Really nice listening to orchestral music on a surf DVD for a change. The vocal isn't winning me over though.

Made in May 2007.

Hynd - yay! Hero! And he's surfing a board with the fins missing and the end chopped off! Stripping back. Deconstruction in an over-constructed world.

"Aiieeeeeeeelaieeeeeeeaaaaahhhh...." I'm still not really into the vocal!

Tom Wegener - yay! Hero!

They're all sliding all over the place, hilarious. Derek's got the hang of it though. All this certainly stresses the sliding aspect of surfing with pure notes - bows sliding across the violin strings in tandem. In harmony. Beautiful notes stretching across the water...

HAhahaa... Tom Carroll lookin' all kooky on an alaia then waving his arms around on a board with fins removed. Like kids learning to ride again.

Wegener's now explaining how the curved bottom shape on his wooden alaia works and how he's discovered the right curve is essential for control... Sag Joske's there.. hey this film is a proper project. People up to stuff. Trying to be significant.

Woa - playing that Pagannini stuff looks hard - lucky little audience in the old cheese factory.

It's interesting/nice just hearing someone talk over surfing footage. (It might be a thought to have surf films with books or poetry read over the top? Is that ridiculous?)
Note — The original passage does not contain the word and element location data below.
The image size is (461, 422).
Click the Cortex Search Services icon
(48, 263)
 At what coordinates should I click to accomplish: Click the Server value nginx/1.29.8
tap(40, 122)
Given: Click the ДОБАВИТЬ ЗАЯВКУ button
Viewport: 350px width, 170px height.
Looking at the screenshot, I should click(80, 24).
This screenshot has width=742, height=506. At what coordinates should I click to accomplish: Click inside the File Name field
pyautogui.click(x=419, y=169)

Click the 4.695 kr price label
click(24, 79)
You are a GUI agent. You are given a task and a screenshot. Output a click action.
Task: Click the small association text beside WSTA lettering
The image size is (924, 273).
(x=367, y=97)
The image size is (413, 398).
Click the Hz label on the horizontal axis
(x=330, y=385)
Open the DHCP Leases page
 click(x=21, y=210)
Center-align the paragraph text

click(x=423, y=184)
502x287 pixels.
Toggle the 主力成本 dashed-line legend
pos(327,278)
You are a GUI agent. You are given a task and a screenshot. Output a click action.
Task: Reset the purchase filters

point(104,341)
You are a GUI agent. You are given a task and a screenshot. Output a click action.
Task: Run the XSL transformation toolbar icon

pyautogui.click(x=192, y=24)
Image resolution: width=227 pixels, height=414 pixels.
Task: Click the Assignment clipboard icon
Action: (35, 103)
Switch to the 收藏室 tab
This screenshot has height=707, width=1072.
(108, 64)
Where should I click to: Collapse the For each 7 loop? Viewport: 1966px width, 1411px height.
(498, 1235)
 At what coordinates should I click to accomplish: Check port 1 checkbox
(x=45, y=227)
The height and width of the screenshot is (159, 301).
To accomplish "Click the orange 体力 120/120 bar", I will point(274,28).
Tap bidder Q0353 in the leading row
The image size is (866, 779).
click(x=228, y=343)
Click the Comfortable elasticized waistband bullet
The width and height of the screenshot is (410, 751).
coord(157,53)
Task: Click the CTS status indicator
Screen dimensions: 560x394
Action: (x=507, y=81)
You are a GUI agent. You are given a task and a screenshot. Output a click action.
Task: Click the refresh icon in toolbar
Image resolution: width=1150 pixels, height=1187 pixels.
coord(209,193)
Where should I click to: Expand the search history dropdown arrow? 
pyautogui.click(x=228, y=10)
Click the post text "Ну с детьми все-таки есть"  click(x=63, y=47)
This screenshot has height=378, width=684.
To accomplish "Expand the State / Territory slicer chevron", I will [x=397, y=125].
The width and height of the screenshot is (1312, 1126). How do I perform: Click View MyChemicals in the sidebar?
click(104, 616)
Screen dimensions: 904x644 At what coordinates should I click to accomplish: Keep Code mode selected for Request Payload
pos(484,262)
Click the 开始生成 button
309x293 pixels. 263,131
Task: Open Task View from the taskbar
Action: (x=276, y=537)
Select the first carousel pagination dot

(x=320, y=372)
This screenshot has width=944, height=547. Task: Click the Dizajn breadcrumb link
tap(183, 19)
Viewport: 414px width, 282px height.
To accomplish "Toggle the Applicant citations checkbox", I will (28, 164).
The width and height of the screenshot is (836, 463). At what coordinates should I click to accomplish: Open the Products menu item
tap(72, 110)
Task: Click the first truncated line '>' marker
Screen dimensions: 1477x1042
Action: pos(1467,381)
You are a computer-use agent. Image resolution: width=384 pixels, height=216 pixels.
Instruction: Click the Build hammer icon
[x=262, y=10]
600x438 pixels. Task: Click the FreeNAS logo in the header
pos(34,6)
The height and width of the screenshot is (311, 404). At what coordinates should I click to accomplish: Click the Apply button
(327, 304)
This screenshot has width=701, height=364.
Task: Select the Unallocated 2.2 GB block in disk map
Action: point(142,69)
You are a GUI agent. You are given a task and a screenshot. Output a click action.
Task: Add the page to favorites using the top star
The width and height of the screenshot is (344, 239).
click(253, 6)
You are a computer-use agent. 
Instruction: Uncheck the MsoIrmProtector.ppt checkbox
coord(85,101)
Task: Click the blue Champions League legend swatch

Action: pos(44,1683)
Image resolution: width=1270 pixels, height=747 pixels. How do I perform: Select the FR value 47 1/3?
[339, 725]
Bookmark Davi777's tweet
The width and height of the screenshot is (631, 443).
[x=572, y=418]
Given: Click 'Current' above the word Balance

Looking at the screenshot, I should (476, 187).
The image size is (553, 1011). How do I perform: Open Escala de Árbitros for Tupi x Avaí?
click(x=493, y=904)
I'm starting to get frustrated with the editing and no proper long surfing sections with music. Surely that's going to happen? It suddenly feels like watching a documentary about a project that we're not being allowed to see!?

Guy with amputated leg paddling then standing on his canoe/board/sup and surfing - fantastic. Warren the Mat rider. I want to surf a mat.

Wonderful boards, shapes, music, people but in the end I felt really frustrated. Where was the immersive long surfing-with-classica-music section? Not there! Just back and forth clips and bits which didn't let you wallow in the experience for any length of time which is what both surfing and classical music require/desire surely?

In the extras the camera wanders around watching Hynd, Wegener, Dane Peterson fiddling with boards - but we don't hear them - just the directors voice over. (Hey, maybe the film should have been called "Fiddling with Surfboards" ha ha!) I would have liked a lot more involvement with the people there hearing them discuss shapes and their thoughts on finless surfing and surfing in general. Seems a waste to have all those surfers around and not get much significant chat with them all, listening in on the banter, fly on the wall stuff.

This movie was so annoying because it's such a good project that promised so much but then doesn't really deliver what it could have. I was expecting it to be a whole movie of non stop slippy-slidy surfing with beautiful classical soundtrack - though I don't want to criticise based on presumption, but I think there should have been more of that. (Even though I thought I knew it was a CD, I actually put the second disc into my machine just in case it was the 'actual movie' and I'd just watched a documentary about it instead - that's how much I felt the film was missing a/its core.) I think it should have had less about Richard Tognetti (that could've been 'extras' content) and more about just seeing surfing and hearing music. Like the dreamy quality that Andrew Kidman manages to get in his films with his music (his music isn't completely to my taste but): there's something about the aesthetic that Kidman achieves that is pretty sublime at times. "Musica Surfica" was too much documentary about itself, self-referential that I think it kind of got lost in its own woods. Albeit beatiful Paulownia woods...

I feel mean criticising the film because it's different, involves people I admire and it aspires to have, and does have, real beauty and interest.  It has to be applauded. But I can't help that my overwhelming feeling after watching it was frustration. Like when you go to an art gallery there's a room locked that you wanted to go into.

So, wonderful bits, a wonderful idea and project, but on the whole - for me - a disappointing film. I'd been looking forward to this movie so much. I'll watch it again and see if my feelings change.